SBI to refuse Adani loan for Queensland project: report
13 March 2015
The State Bank of India is likely to negate a $1 billion loan request from Adani Enterprises for its Queensland coal project in Australia, scrapping an agreement signed last year, according to a Reuters report.
The report cited unnamed sources as saying that the state-owned SBI, India's largest bank, had not yet given Adani officials notice of the internal ruling, but the decision was now due to be communicated to the group.
A preliminary loan deal struck in November, and signed during the visit to Australia by Prime Minister Narendra Modi, had caused uproar in India. Opposition leaders had criticised the record loan to a group whose founder is perceived as close to Modi.
SBI, which like all public sector banks is under pressure to reduce its bad debts, said at the time that the signed deal was simply a memorandum of understanding. It would, it said, complete proper due diligence and a project appraisal before giving out any cash.
"The credit guys are not comfortable with the project," said one of the sources. "Nothing is moving on that project."
A second source said on Friday that SBI weighed factors, including poor coal prices and the lengthy timeline of the $7 billion coal project, before turning down the loan request. Many Queensland coal mines are running at a loss.
Adani's Australian project has also been hit by political and environmental opposition, amid protests over the potential impact to the Great Barrier Reef.
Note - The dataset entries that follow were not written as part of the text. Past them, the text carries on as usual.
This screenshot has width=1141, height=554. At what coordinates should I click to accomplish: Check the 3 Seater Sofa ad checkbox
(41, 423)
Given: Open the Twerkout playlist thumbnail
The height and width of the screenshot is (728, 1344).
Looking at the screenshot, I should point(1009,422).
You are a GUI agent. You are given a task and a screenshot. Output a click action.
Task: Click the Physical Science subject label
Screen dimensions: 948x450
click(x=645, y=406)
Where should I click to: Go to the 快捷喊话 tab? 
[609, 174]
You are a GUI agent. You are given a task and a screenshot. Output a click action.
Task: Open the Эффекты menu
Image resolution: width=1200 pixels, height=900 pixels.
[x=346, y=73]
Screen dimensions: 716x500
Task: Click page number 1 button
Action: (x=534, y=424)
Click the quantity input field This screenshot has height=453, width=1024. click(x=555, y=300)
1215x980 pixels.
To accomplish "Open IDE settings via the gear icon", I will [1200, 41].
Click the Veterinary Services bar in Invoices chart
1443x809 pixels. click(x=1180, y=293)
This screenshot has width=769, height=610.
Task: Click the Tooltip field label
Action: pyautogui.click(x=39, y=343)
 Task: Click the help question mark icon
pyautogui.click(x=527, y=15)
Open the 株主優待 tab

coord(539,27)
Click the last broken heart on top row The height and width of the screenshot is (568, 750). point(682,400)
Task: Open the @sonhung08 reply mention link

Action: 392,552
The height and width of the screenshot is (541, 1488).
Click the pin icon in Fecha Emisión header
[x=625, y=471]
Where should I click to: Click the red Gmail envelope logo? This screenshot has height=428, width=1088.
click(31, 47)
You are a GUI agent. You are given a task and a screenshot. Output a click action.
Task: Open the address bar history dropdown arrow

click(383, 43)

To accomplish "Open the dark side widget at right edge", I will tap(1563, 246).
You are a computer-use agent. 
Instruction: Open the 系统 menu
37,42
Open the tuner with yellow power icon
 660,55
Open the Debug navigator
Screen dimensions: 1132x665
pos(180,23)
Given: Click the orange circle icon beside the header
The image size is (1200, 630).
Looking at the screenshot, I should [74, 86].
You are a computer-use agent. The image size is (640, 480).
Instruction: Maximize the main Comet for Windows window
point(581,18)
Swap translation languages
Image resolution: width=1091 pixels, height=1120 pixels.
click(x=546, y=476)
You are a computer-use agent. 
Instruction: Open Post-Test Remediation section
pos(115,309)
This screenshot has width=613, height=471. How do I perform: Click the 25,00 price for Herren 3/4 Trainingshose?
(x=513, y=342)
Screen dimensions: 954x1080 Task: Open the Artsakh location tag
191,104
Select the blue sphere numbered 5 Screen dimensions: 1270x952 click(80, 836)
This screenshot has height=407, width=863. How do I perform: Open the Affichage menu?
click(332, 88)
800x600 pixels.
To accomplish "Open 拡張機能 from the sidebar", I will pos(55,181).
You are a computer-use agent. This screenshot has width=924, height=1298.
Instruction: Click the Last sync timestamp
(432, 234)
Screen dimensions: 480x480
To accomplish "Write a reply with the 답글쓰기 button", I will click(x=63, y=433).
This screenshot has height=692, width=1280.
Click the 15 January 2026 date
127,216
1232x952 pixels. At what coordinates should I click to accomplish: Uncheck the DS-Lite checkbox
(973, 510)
Adani has said it met a string of environmental conditions.
"It is a challenging project," said the second source. "The bank has to look at foreign exchange risk also."
While the final decision has been keenly awaited, few in the industry had expected the SBI to press ahead with what would have been the largest ever loan granted by an Indian state bank for an overseas project.
But the confirmation brought relief to some investors at a time when India's state banks are under pressure to clean up their balance sheets and to carry out tougher due diligence after years of profligate lending.
"The assumptions of when Adani bought the project are simply not valid any more, due to the coal price slump," said UR Bhat, managing director at Dalton Capital in Mumbai.
A separate source with knowledge of the loan said Adani, which had more than $11 billion of debt on its balance sheet at the end of September, had been expecting a "no" from SBI and had already begun talks with other lenders. "They knew things would not go their way .... There was always a plan B, and now plan B is activated," that source said.
SBI and Adani did not respond to requests for comment.